How NowRx Is Tightening Data Privacy In The Pandemic-Driven Telehealth Age

The ongoing COVID-19 pandemic has severely impacted the healthcare space, altering routine services such as picking up prescriptions or consulting with physicians. More consumers are making the switch to telehealth services that enable them to speak with healthcare professionals via video chat to prevent the exposure risk that comes with in-person visits to hospitals or doctors’ offices. 

This uptick in online medical interactions is putting increased pressure on healthcare insurers, providers and pharmacies to digitally identify patients swiftly and accurately in a secure manner, according to Cary Breese, CEO of California-based online pharmacy and prescription delivery service NowRx. 

“Digital identification has been a really big topic in the past several years, and we have been watching it closely,” Breese said in a recent PYMNTS interview. “Interestingly, the health industry has actually been ahead of that curve in terms of customer privacy and patient privacy … and as this movement toward more remote interactions in healthcare has continued to expand, now there is even more pressure to identify patients electronically.” 

Digital identification has become critical to healthcare during this time, especially as consumers’ own perceptions of online privacy continue to shift. Providers need to stay aware of how advancing regulations — such as California’s CPPA, the strictest data protection law in the U.S. — as well as consumers’ views on sharing their information may impact virtual healthcare. 

Healthcare And Setting The Privacy Standard

Pharmacies and other healthcare companies may be more used to guarding consumers’ data than other firms that are just now seeing rules like the California Consumer Privacy Act (CCPA) calling their security measures into question. Regulations such as the Health Insurance Portability and Accountability Act (HIPAA) have governed the sharing of personal medical information for decades, and these requirements have not been relaxed throughout the pandemic.
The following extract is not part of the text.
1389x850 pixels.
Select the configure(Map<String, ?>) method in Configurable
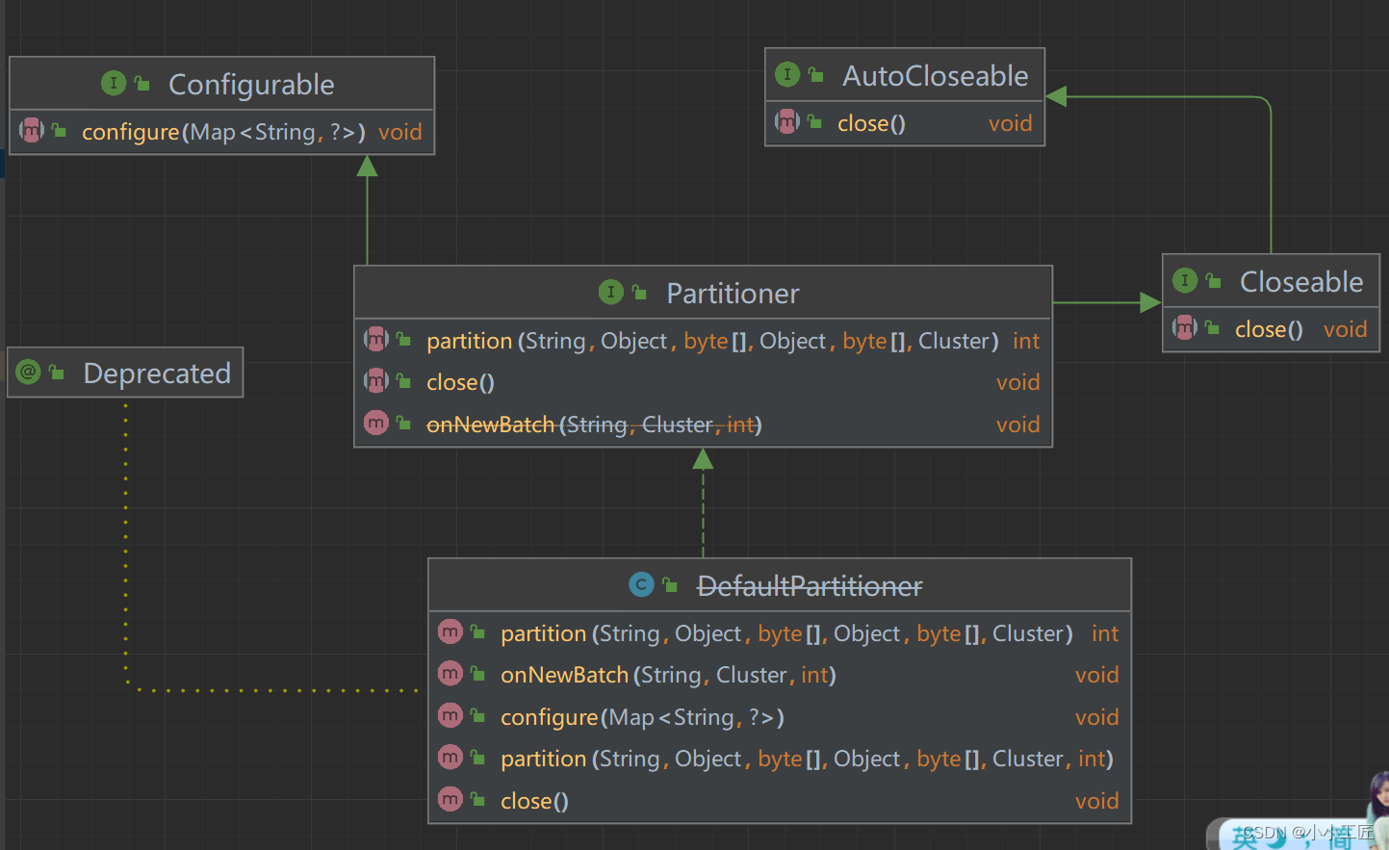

Verifying that prescriptions are going to the correct patients in a way that is compliant with privacy regulations is thus a familiar challenge for the healthcare space, Breese explained. 

“Being in the healthcare industry, we have always required certain bits of information from patients,” he said. “If you … remember the last time you went to a doctor, you have got to give them your name and your birth date as well as some other identifying information like the address. … You can actually get remarkably accurate in identifying patients remotely if you have several bits of information, including date of birth, street address [and] names. We have login ID as well, so our app asks for login ID and emails, and with those bits of electronic information, we are able to identify patients securely with a high degree of accuracy.” 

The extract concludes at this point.